New Book: Black History in the Philadelphia Landscape: Deep Roots, Continuing Legacy
Posted by The Philadelphia Citizen on February 13, 2024
A veteran Philadelphia social studies teacher, Amy Jane Cohen, has written a new book about Black Philadelphia history, Black History in the Philadelphia Landscape: Deep Roots, Continuing Legacy.

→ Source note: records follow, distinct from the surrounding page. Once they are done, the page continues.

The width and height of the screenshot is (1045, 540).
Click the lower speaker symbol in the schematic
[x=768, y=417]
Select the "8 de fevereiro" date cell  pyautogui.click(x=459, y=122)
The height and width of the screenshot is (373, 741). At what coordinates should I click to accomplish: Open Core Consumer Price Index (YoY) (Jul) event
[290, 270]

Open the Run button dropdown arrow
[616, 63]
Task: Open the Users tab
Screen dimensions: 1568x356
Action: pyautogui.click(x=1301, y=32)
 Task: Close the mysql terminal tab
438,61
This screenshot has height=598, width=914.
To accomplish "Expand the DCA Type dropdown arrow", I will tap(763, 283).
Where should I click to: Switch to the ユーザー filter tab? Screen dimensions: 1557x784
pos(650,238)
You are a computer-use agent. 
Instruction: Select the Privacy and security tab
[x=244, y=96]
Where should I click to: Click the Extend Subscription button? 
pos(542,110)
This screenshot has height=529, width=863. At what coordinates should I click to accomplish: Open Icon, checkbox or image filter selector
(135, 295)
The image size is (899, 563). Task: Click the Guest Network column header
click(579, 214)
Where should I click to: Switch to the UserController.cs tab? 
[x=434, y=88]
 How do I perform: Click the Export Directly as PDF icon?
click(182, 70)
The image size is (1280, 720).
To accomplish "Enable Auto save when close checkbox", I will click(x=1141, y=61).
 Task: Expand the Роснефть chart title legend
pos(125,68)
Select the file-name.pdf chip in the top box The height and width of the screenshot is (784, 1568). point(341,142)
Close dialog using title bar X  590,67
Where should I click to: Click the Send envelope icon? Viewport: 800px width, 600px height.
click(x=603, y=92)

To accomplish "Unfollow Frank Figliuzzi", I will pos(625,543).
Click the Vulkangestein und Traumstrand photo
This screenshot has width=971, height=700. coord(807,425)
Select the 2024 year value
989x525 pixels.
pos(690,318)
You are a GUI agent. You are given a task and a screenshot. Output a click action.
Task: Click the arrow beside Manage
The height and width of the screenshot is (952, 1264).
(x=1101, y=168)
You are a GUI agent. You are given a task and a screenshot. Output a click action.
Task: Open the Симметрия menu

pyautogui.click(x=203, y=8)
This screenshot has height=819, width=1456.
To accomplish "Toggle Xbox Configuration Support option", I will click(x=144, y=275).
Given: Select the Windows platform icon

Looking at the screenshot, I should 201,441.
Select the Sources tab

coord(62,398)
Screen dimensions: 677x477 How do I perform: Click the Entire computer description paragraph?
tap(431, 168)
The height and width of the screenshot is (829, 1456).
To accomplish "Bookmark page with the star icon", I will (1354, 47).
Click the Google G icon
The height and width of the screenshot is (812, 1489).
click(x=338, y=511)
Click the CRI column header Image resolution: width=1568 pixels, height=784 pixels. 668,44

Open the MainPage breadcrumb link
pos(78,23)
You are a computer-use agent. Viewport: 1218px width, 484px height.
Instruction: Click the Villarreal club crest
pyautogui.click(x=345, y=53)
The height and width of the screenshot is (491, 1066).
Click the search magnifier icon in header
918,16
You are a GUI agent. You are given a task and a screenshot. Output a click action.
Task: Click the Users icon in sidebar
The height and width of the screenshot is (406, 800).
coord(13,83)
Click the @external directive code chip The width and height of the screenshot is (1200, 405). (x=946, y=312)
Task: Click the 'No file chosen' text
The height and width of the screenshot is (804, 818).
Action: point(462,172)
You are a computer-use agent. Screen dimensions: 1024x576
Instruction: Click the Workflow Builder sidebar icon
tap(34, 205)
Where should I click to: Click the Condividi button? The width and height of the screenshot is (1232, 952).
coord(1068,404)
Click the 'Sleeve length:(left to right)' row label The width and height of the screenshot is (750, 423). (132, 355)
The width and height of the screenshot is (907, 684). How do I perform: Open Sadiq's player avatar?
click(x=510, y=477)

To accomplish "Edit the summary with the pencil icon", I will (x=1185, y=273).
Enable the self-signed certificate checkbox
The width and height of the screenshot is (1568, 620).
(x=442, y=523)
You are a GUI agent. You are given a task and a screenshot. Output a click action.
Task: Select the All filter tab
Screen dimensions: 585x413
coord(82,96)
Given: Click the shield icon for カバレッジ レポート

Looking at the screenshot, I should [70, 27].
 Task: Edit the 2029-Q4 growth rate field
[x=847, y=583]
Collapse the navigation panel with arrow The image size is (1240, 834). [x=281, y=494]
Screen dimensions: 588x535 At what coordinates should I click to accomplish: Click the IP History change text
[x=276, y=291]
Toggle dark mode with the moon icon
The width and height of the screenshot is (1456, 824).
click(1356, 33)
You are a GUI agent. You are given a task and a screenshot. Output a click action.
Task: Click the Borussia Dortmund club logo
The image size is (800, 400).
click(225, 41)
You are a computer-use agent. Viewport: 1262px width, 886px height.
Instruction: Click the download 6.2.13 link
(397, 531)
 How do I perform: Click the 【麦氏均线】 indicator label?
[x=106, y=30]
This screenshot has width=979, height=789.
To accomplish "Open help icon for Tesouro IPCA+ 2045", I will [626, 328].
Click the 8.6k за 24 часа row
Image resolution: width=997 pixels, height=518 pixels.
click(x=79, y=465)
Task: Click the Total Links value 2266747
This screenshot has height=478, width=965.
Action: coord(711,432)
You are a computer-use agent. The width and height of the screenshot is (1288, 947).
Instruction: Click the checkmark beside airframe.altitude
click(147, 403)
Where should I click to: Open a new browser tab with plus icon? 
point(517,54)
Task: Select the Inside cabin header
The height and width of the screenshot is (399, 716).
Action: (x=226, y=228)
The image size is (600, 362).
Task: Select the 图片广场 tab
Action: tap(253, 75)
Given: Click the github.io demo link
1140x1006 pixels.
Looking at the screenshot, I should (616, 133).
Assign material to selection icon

When it comes to Black Philadelphia history, like many well-read locals, Amy Jane Cohen, “had what I confess was a typically Yankee perspective,” she writes in her new book, Black History in the Philadelphia Landscape: Deep Roots, Continuing Legacy. “Lynching, Jim Crow and voter suppression were part of southern history. The North, by contrast, was the home of abolitionism, the Underground Railroad, and the Harlem Renaissance … “
In 2005, the School District of Philadelphia required all high schools to teach a course in African American history. Cohen, then teaching social studies at Masterman, volunteered — and became “quickly disabused of the myth of stark regional difference.” Black History … follows a clear path from the Isabella, the first slave ship to unload its human cargo into the port of Philadelphia in 1684, through the Civil Rights movement, to today, bringing to light revelatory and actionable details. (Every chapter ends with a short list of things you can do to enrich your Philly Black history IQ.)
Why is this important? In the book’s foreword, Wendell Pritchett of Penn Law quotes James Baldwin:
History does not refer merely, or even principally, to the past. On the contrary, the great force of history comes from the fact that we carry it within us, are unconsciously controlled by it in many ways, and history is literally present in all we do.